PROBLEM A: List every mountain range, mountain group, or peak named in the article on Riaño, León.
PROBLEM B: Pick up the article on Riaño, León after its final sentence and continue it.

Population (2025-01-01)
- • Total: 476
- • Density: 4.88/km^{2} (12.6/sq mi)
- Demonym: Riañéses
- Time zone: UTC+1 (CET)
- • Summer (DST): UTC+2 (CEST)
- Postal code: 24900
- Website: www.mriano.com

= Riaño, León =

Riaño is a town and municipality located along the Esla River in the mountains of the province of León, in the autonomous community of Castile and León, northern Spain. Located 1,100 metres above sea level, it is in the Cantabrian Mountains near the foothills of the Picos de Europa. The village is across the reservoir from Pico Gilbo.

Due to planned construction of a dam and reservoir in the 1980s, for flood control and generation of hydroelectric power, the village and its lowlying farmland were submerged, as were six other villages in the associated dam project. The residents were relocated to New Riaño, built as a replacement higher above the reservoir waters. In 2010 the village had 532 residents.

INFORMATION SUPPLIED:
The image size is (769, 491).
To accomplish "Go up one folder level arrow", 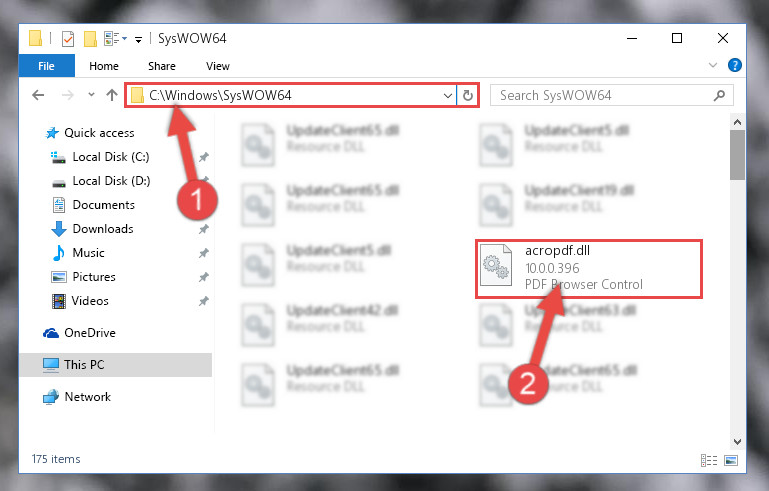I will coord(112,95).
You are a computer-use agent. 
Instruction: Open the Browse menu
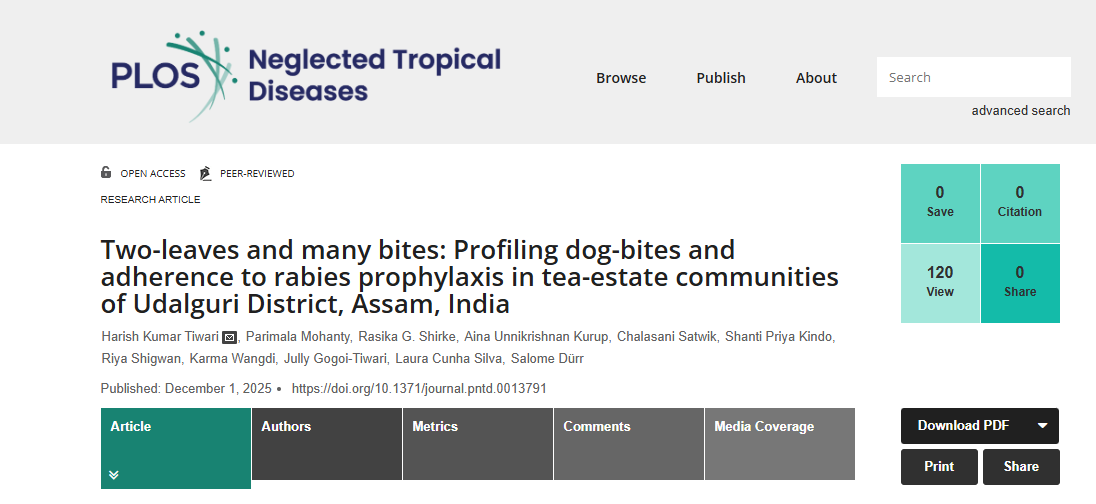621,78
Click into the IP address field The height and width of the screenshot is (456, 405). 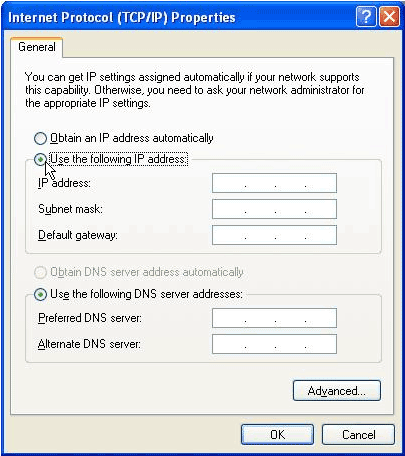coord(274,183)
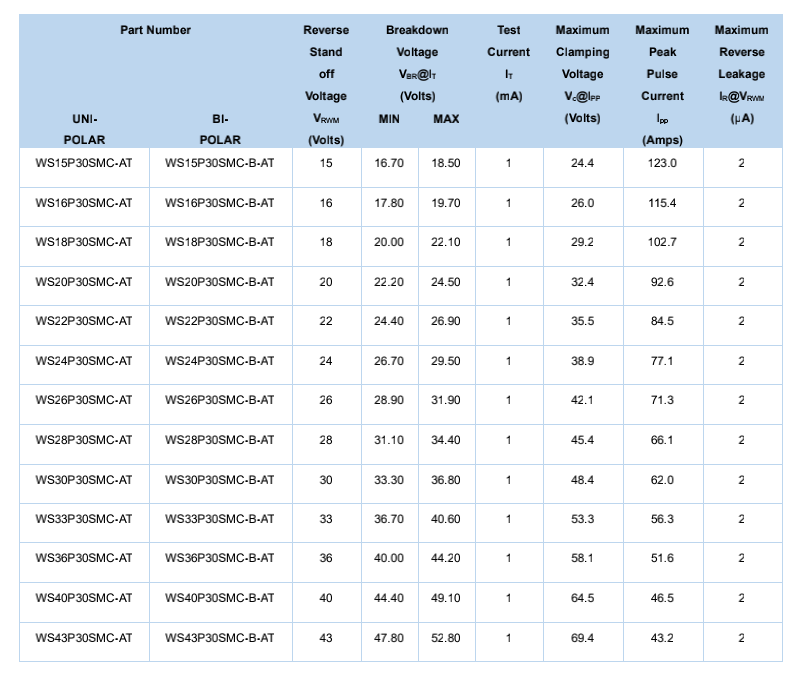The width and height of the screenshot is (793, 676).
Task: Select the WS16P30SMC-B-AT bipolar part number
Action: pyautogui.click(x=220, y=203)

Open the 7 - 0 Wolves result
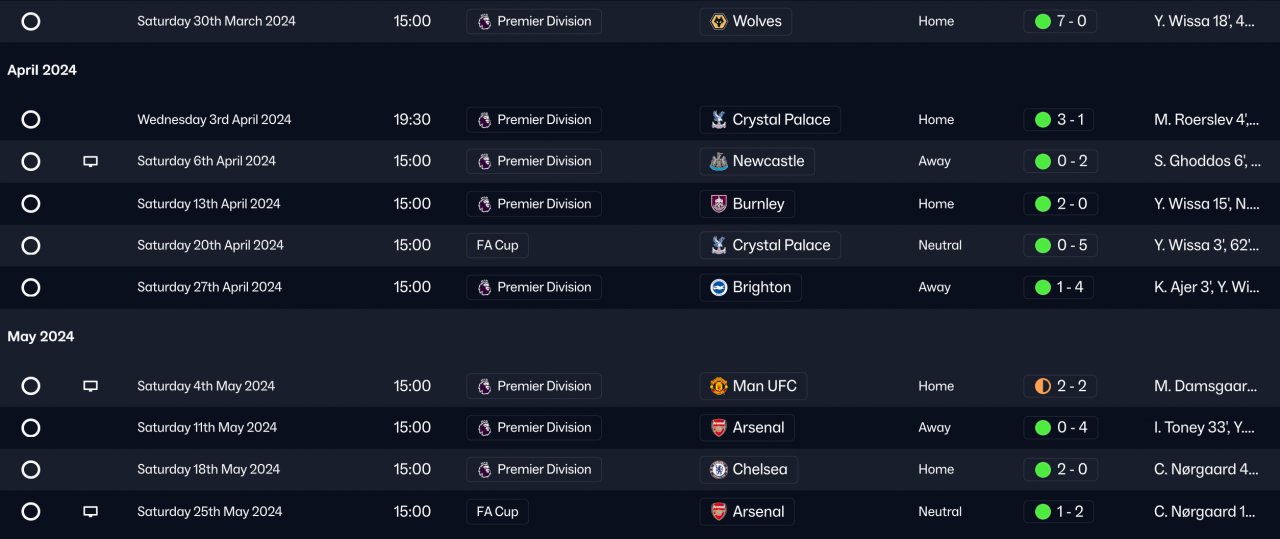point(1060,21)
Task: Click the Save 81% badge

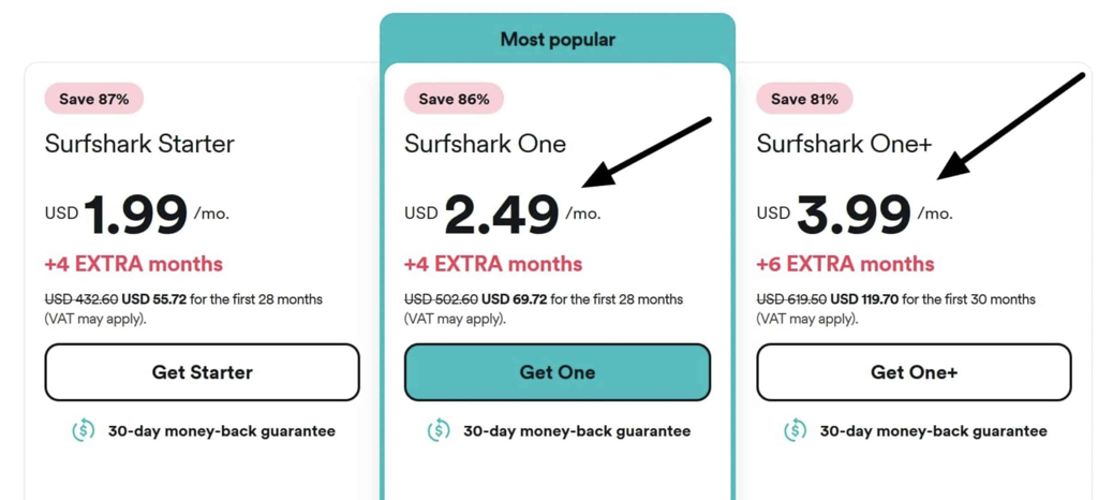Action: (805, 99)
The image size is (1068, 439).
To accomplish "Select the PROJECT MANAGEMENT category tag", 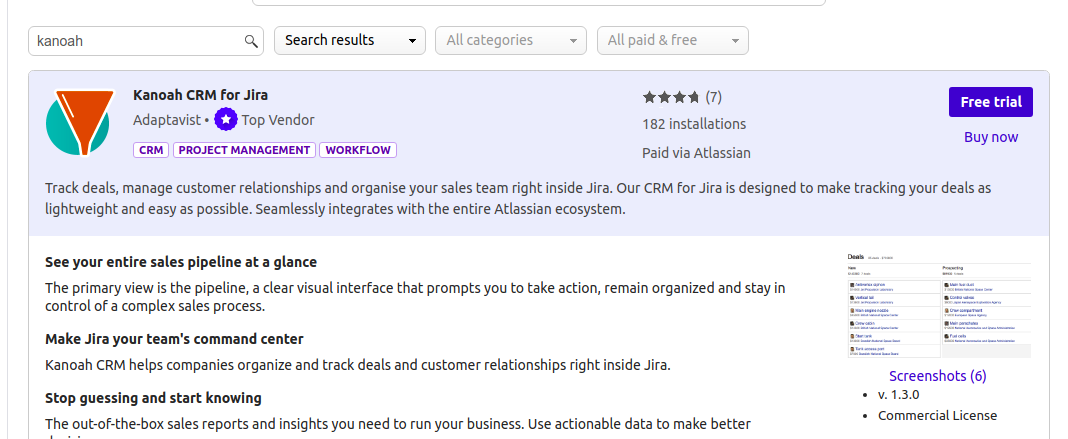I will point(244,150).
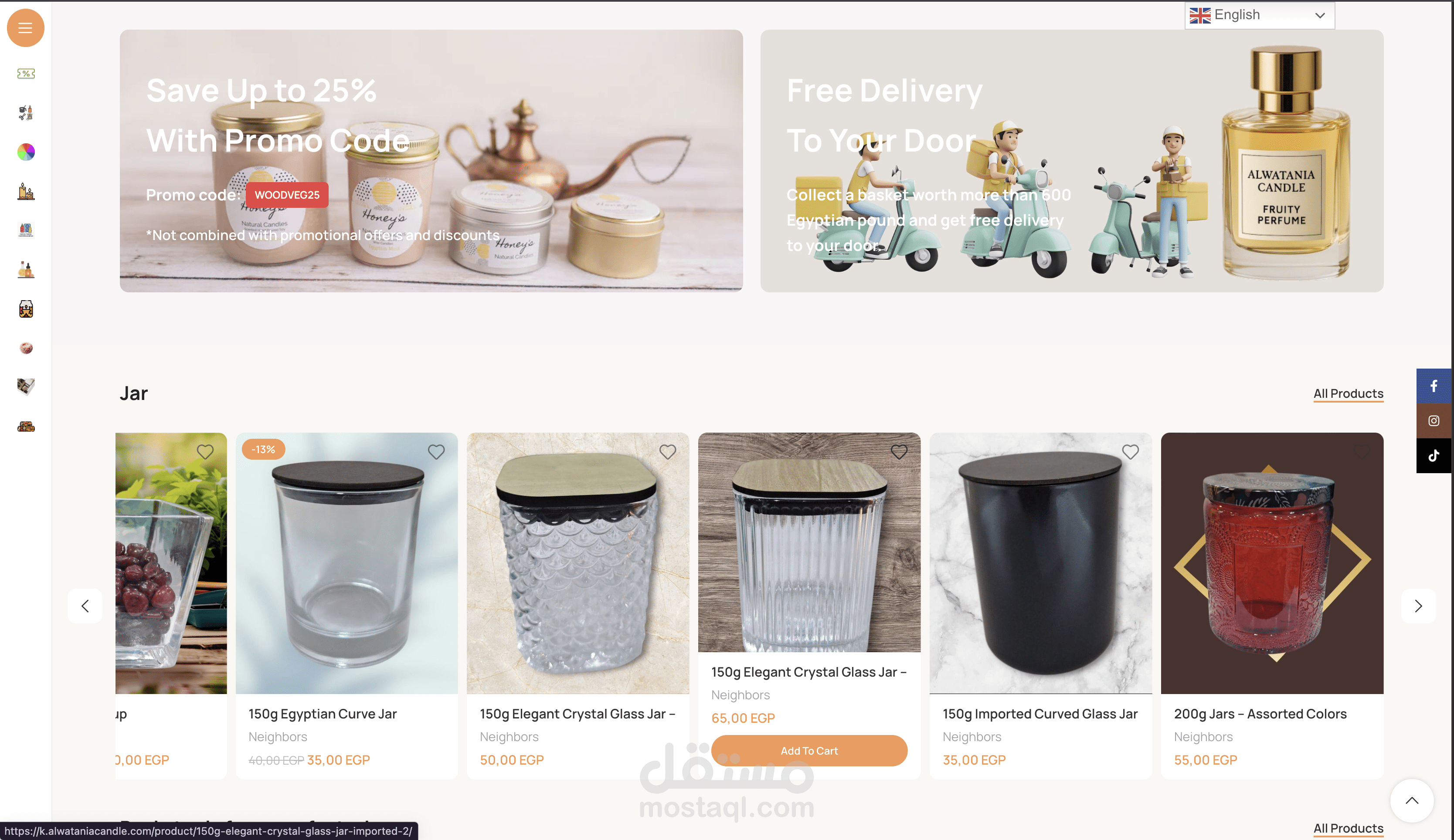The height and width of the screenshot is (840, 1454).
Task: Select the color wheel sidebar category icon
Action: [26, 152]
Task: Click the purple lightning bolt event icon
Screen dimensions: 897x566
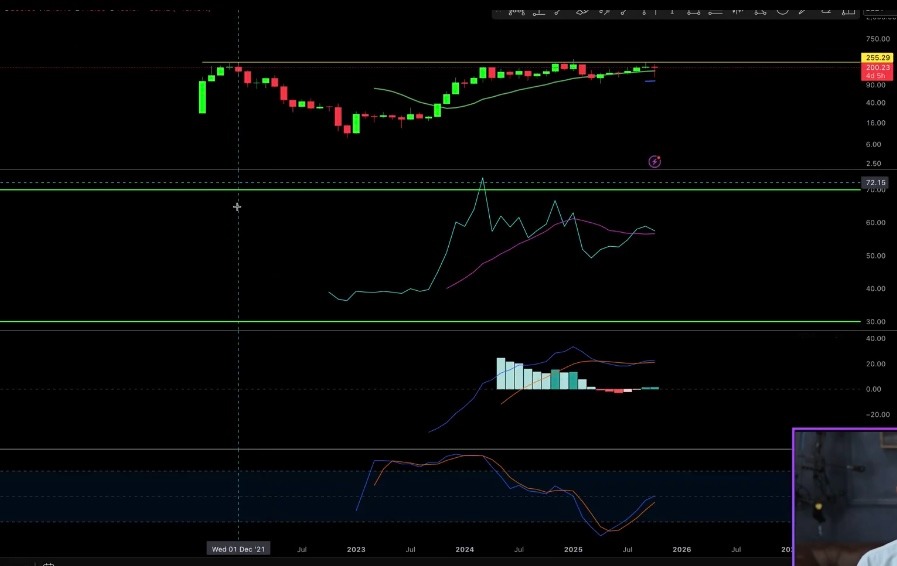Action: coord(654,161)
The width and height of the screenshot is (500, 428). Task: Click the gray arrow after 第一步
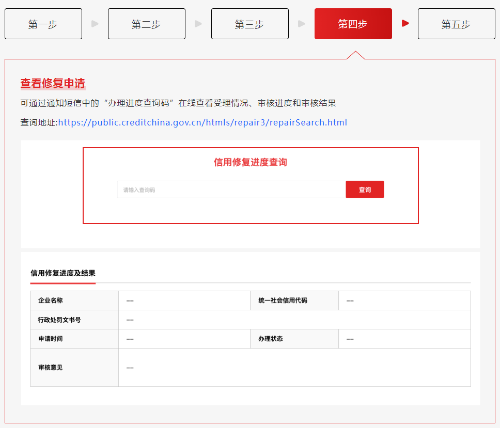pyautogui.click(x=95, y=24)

YOUR RESPONSE A: Cantabrian Mountains, Picos de Europa, Pico Gilbo

YOUR RESPONSE B:
== Pico Gilbo ==
Located on the banks of the Riaño reservoir, Pico Gilbo (1679 m) is also known as the Leonese Matterhorn, due to its slender and characteristic northern slope that resembles the Matterhorn in the Alps. Despite not being the highest in the area – Pico Pandián, Yordas and Peñas Pintas are higher – it is its most characteristic peak and the most photographed.

The two most common ascent routes are from Riaño and from Horcadas. Beginning from the viaduct across Riaño, a circular route to the summit is 8.2 km long with 675 m of elevation gain.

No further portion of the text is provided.